Nous dinâmes dans la cuisine de la grangère, les deux amies assises sur des bancs aux deux côtés de la longue table, et leur hôte entre elles deux sur une escabelle à trois pieds. Quel diner! quel souvenir plein de charmes! Comment, pouvant à si peu de frais goûter des plaisirs si purs et si vrais, vouloir en rechercher d'autres? Jamais souper des petites maisons de Paris n'approcha de ce repas, je ne dis pas seulement pour la gaîté, pour la douce joie, mais je dis pour la sensualité.

Après le dîner nous fimes une économie :

au lieu de prendre le café qui nous restoit du déjeuner, nous le gardames pour le goûter avec de la crème et des gâteaux qu'elles avoient apportés; et pour tenir notre appétit en haleine, nous allames dans le verger achever notre dessert avec des cerises. Je montai sur l'arbre et je leur en jetois des bouquets dont elles me rendoient les noyaux à travers les branches. Une fois mademoiselle Galley, avançant son tablier et reculant la tête, se présentoit si bien, et je visai si juste, que je lui fis tomber un bouquet dans le sein: et de rire. Je me disois en moi-même : Que mes lèvres ne sont-elles des cerises! comme je les leur jetterois ainsi de bon cœur!

La journée se passa de cette sorte à folâtrer avec la plus grande liberté, et toujours avec la plus grande décence. Pas un seul mot équivoque, pas une seule plaisanterie hasardee: et cette décence nous ne nous l'imposions point du tout, elle venoit toute seule, nous prenions le ton que nous donnoient nos cœurs. Enfin ma modestie, d'autres diront ma sottise, fut telle, que la plus grande privauté qui m'echappa fut de baiser une seule fois la main de mademoiselle Galley.

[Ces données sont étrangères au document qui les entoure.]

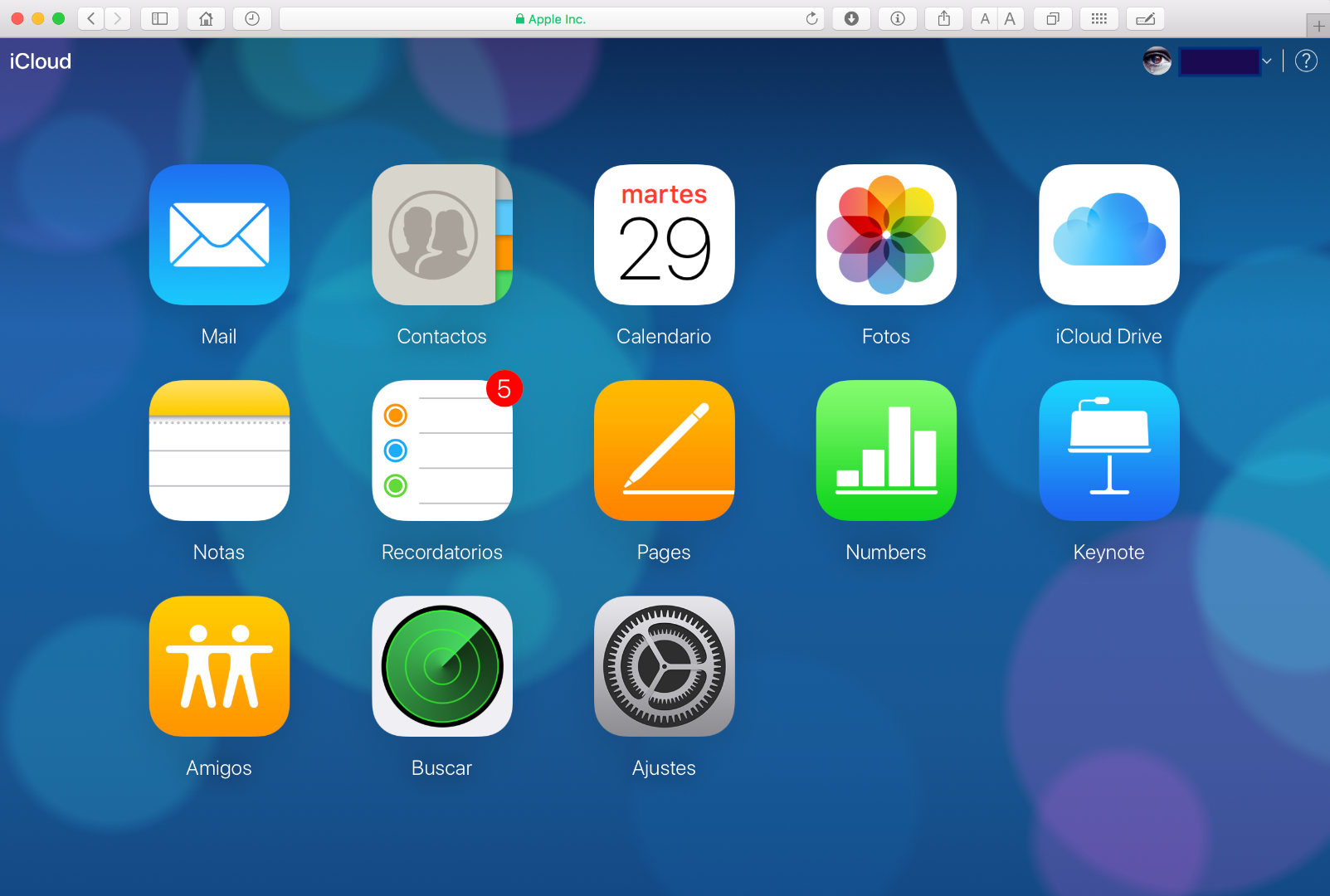Reload the page in Safari
This screenshot has width=1330, height=896.
pos(811,19)
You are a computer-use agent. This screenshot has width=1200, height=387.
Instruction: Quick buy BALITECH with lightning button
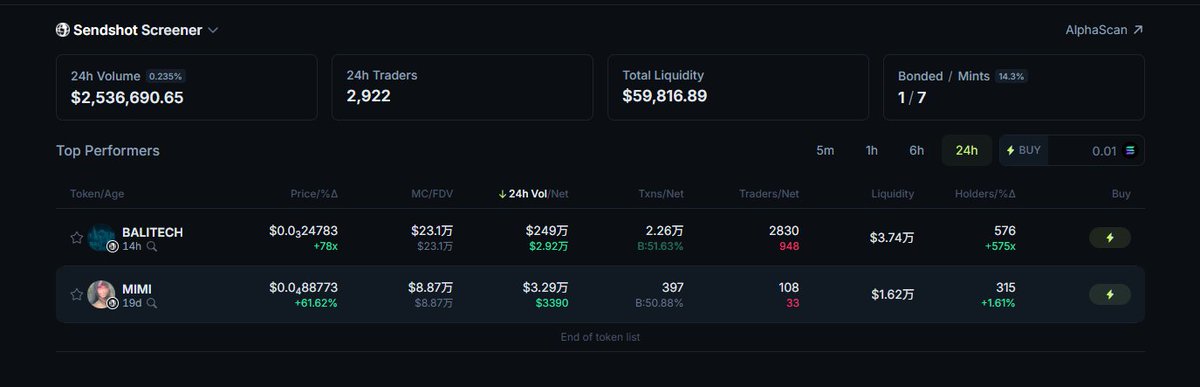1110,238
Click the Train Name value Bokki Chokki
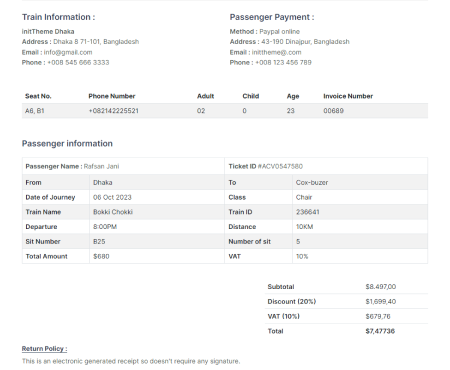 (113, 212)
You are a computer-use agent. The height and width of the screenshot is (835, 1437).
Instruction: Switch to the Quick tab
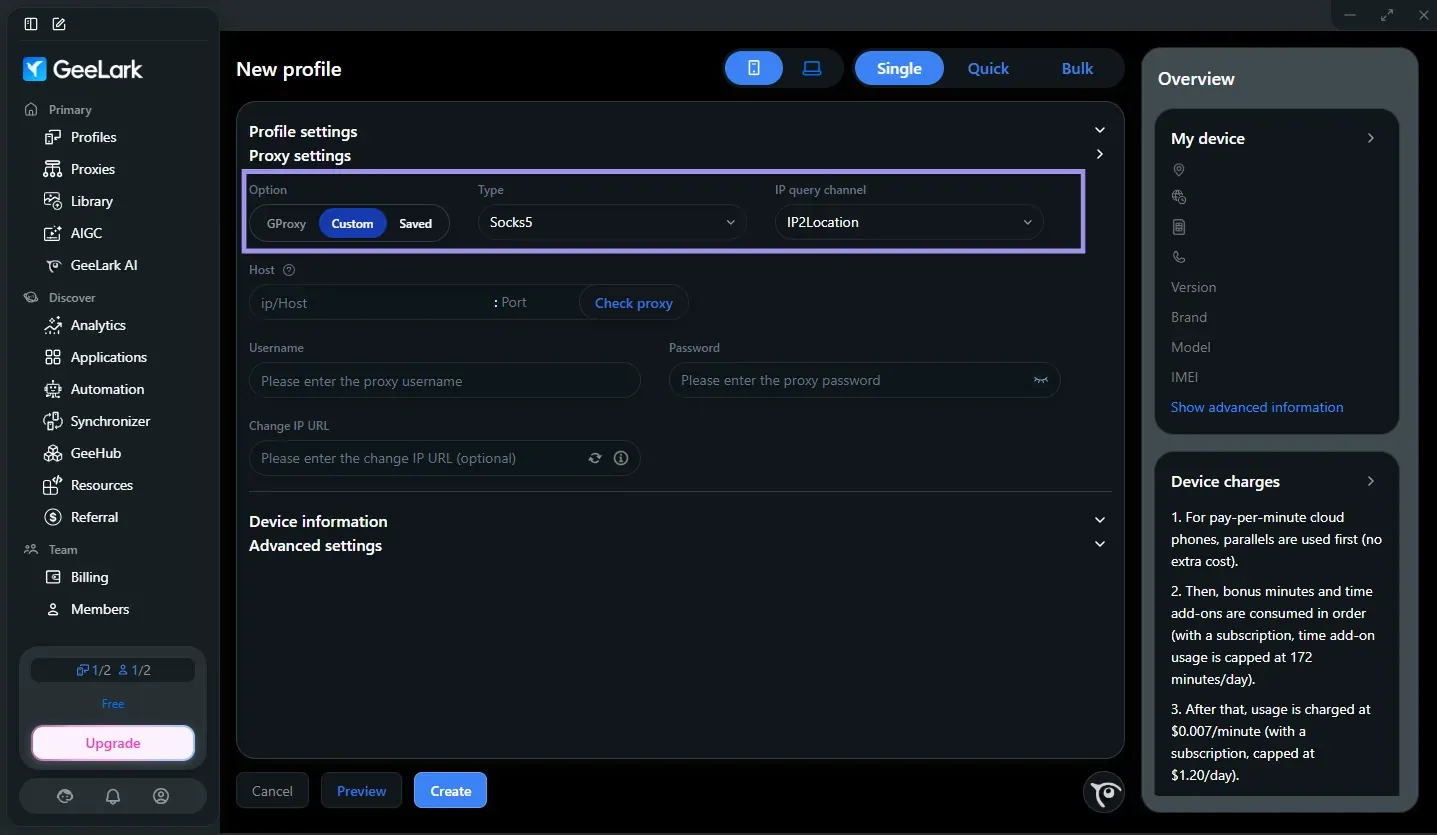point(988,68)
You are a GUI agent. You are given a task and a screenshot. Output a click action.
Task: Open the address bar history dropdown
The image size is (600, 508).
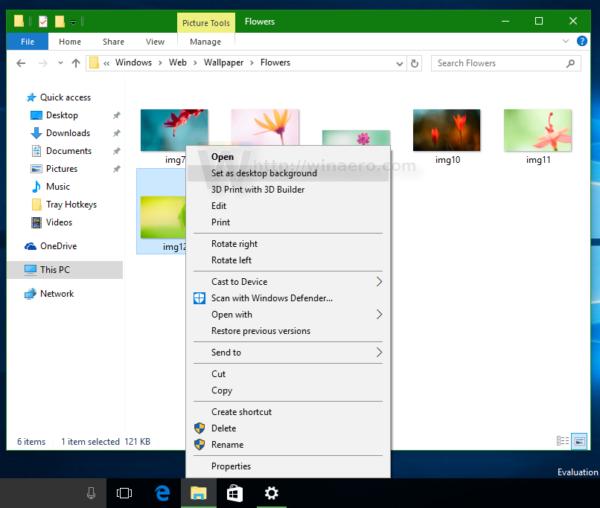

Il est vrai que la circonstance donnoit du prix à cette légère faveur (@). Nous étions seuls, je respirois avec embarras, elle avoit les yeux baissés; ma bouche, au lieu de trouver des paroles, s'avisa de se coller sur sa main, qu'elle retira doucement après qu'elle fut baisée, en me regardant d'un air qui n'étoit point irrité. Je ne sais ce que j'aurois pu lui dire: son amie entra, et me parut laide en ce moment.

Enfin elles se souvinrent qu'il ne falloit pas attendre la nuit pour rentrer en ville. Il ne nous restoit que le temps qu'il falloit pour arriver de jour, et nous nous hàtâmes de partir en nous distribuant comme nous étions venus. Si j'avois osé, j'aurois transposé cet ordre; car le regard de mademoiselle Galley m'avoit vivement ému le cœur: mais je n'osai rien dire, et ce n'étoit pas à elle de le proposer. En marchant nous disions que la journée avoit tort de finir; mais, loin de nous plaindre qu'elle eût été courte, nous trouvâmes que nous avions eu le secret de la faire longue par

(a) VAR.... ajoutoit au prix de cette légère faveur.